▶ **Apply what you read**:
a) Answer these from the article on Oregon's recreational marijuana sales:
(i) How much flower have recreational customers in Oregon been able to buy since last October?
(ii) What role did Anthony Johnson hold for Measure 91?
(iii) What is the highest THC content allowed in the topical products?
b) Translate this sentence from the article on Oregon's recreational marijuana sales into Spanish: "That all changes on Thursday, June 2, when all of the above will be available -- albeit in limited amounts -- to adults 21 and older."

▶ **Exercise passage**:
----------------
Oregon: Recreational Marijuana Edibles, Topicals, Extracts On Sale June 2
While recreational marijuana customers in Oregon have been able to buy up to 7 grams of flower since last October, edibles, topicals and extracts haven't been available to them until now. That all changes on Thursday, June 2, when all of the above will be available -- albeit in limited amounts -- to adults 21 and older.
"Licensed and regulated sales have already created jobs and generated revenue for our great state, and the sky hasn't fallen like our opponents predicted," said Anthony Johnson, chief petitioner for Measure 91, which legalized marijuana in the state.
Starting on June 2nd, Oregon will take the next step as adults 21 and over will be able to purchase:
• One marijuana-infused edible per day containing up to 15 mg of THC
• Any amount of cannabis-infused topical products containing no more than 6 percent THC
• One receptacle of cannabis extract containing up to 1,000 mg of THC
"This is an exciting time for the marijuana industry and movement as we continue to show the nation that regulation is a much better policy than prohibition," Johnaon said. "If you are looking for potential locations to acquire the new cannabis-infused products, we have some recommendations, as the dispensaries below have proven to be good actors and have pledged a portion of proceeds towards New Approach Oregon, so we can continue fighting for effective marijuana laws and regulations."
Five Zero Trees
10209 SE Division St, Building B, Suite 100
5336 SW Beaverton-Hillsdale Highway
14812 Se Powell
1917 SE 7th Ave
2231 W Burnside St.
----------------
Pixel coordinate grounding data

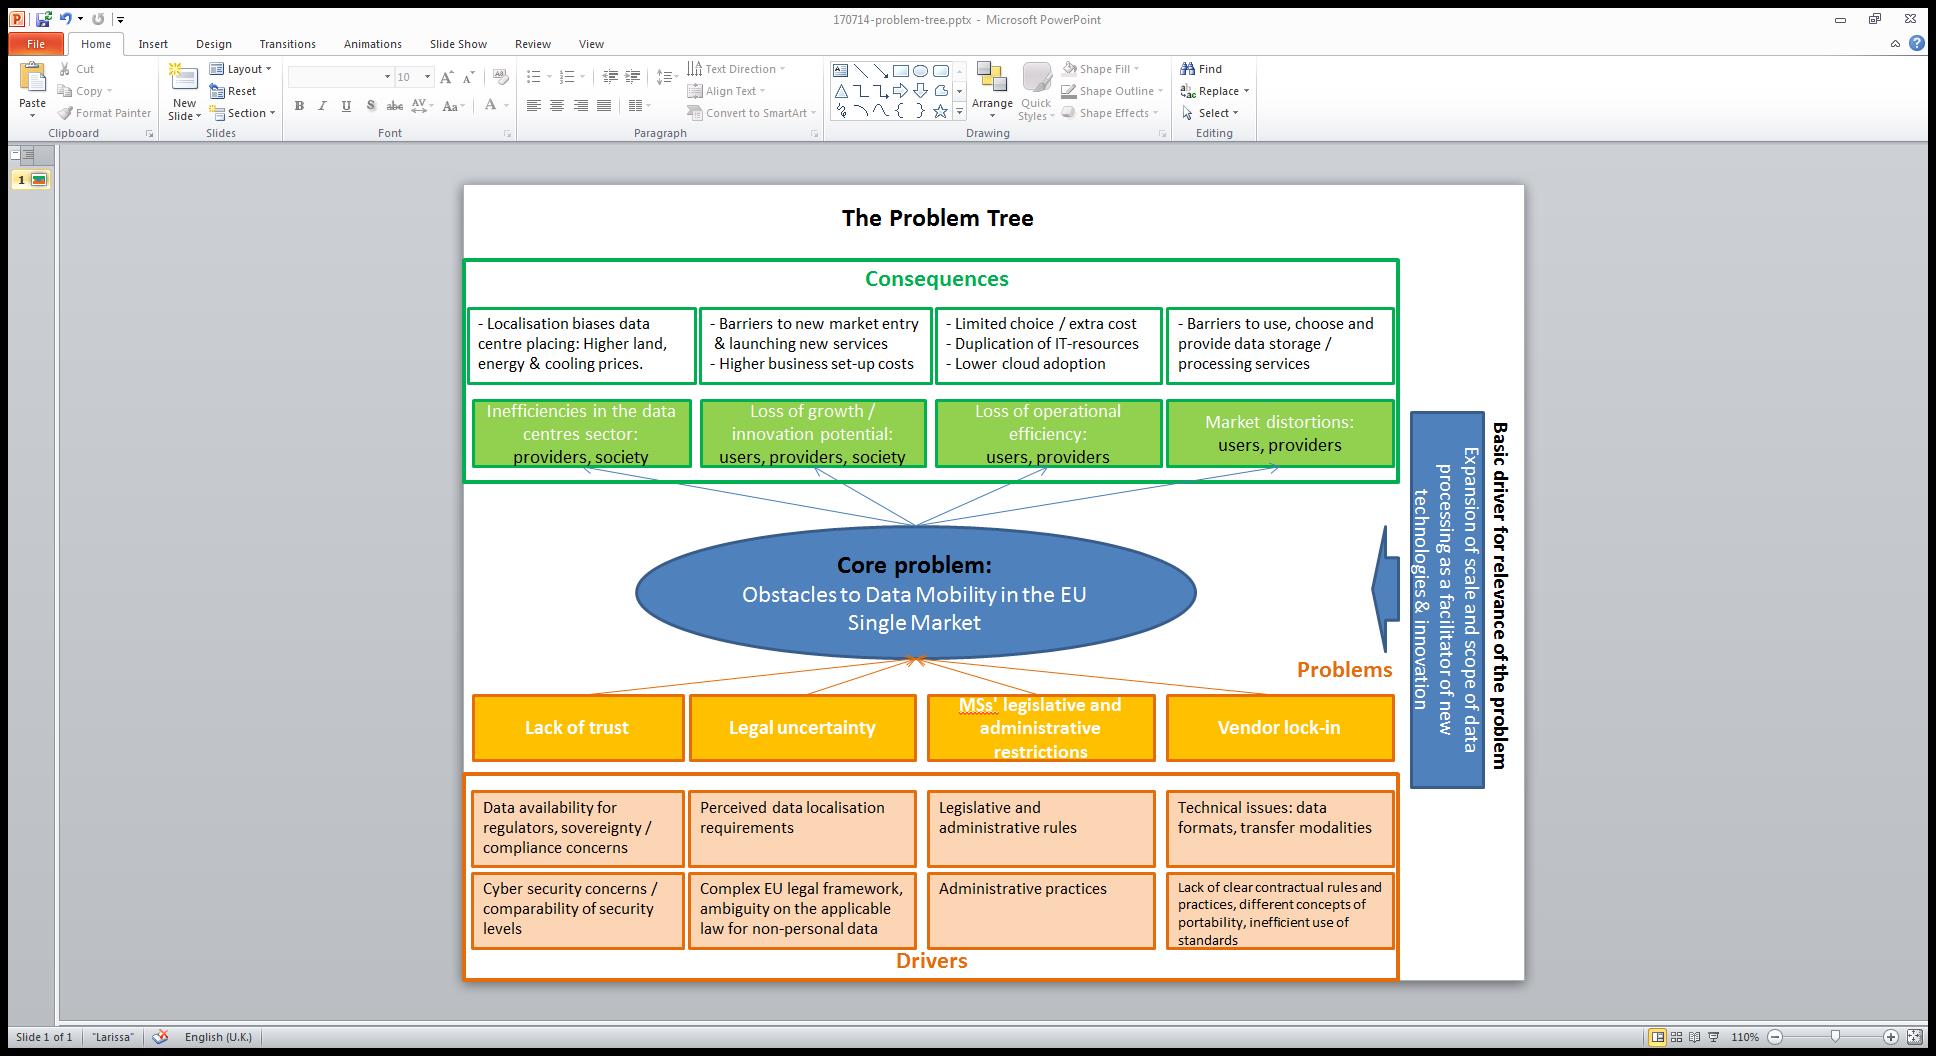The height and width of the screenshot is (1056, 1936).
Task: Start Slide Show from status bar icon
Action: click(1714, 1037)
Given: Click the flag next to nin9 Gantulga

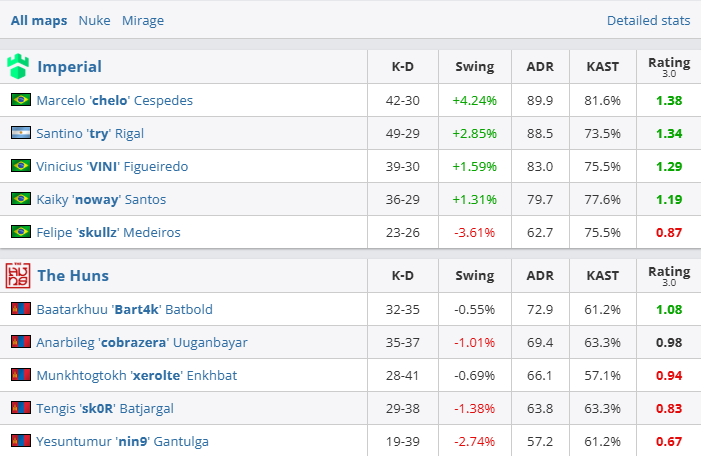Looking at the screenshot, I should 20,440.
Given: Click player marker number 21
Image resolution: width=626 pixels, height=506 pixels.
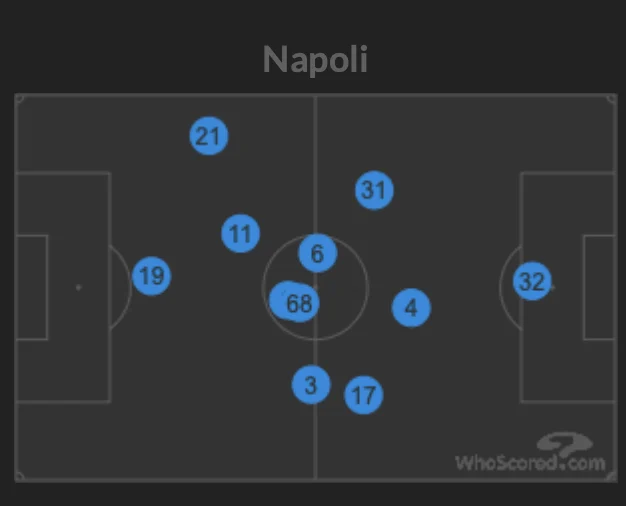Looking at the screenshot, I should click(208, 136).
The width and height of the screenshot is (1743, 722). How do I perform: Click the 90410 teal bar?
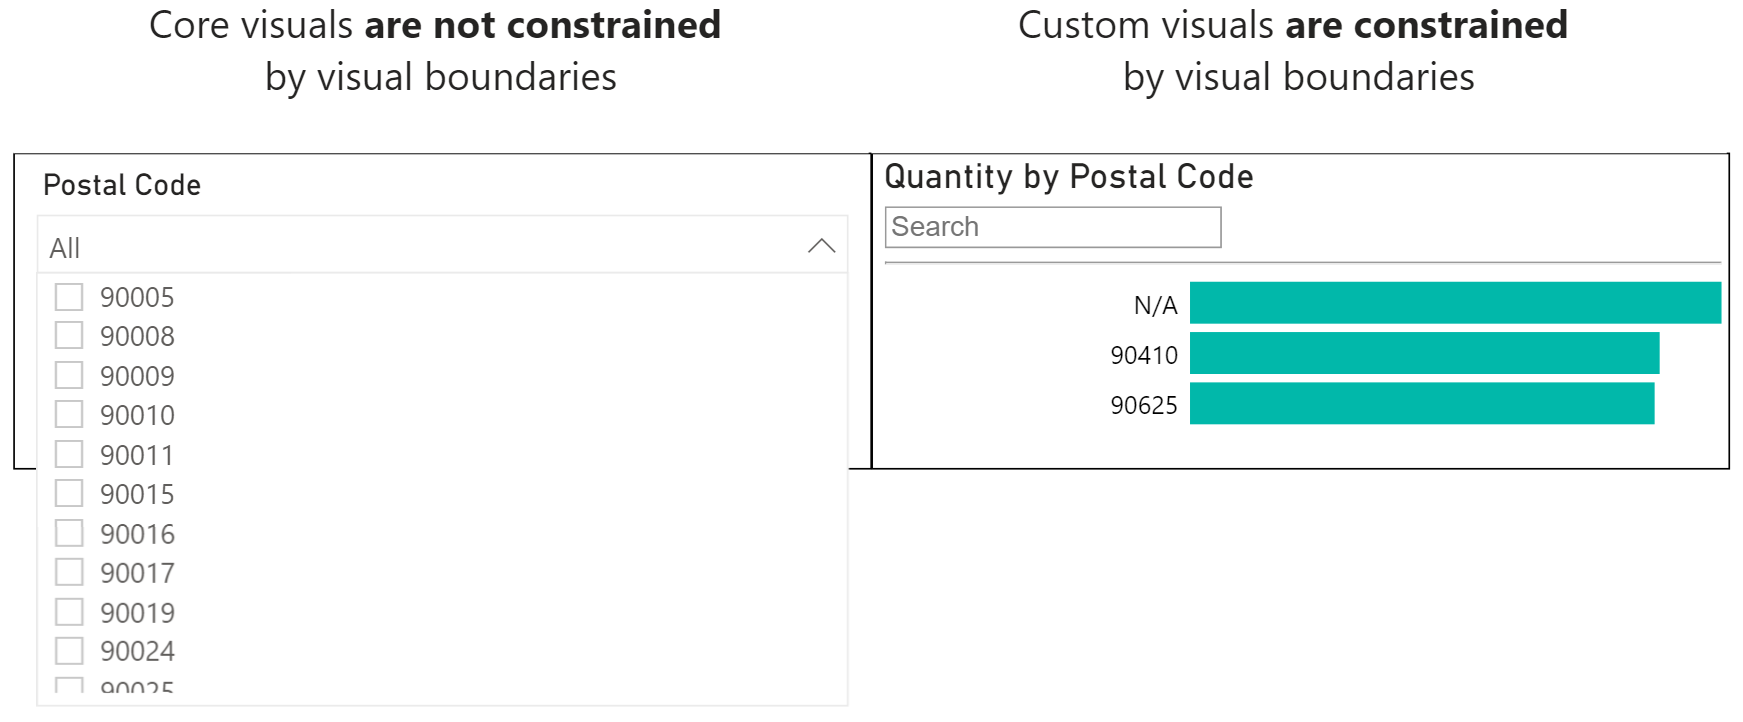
----------------
▶ **Answers provided**:
a)
(i) Up to 7 grams.
(ii) He was its chief petitioner.
(iii) No more than 6 percent THC.

b) Todo eso cambia el jueves 2 de junio, cuando todo lo anterior estará disponible —aunque en cantidades limitadas— para los adultos de 21 años o más.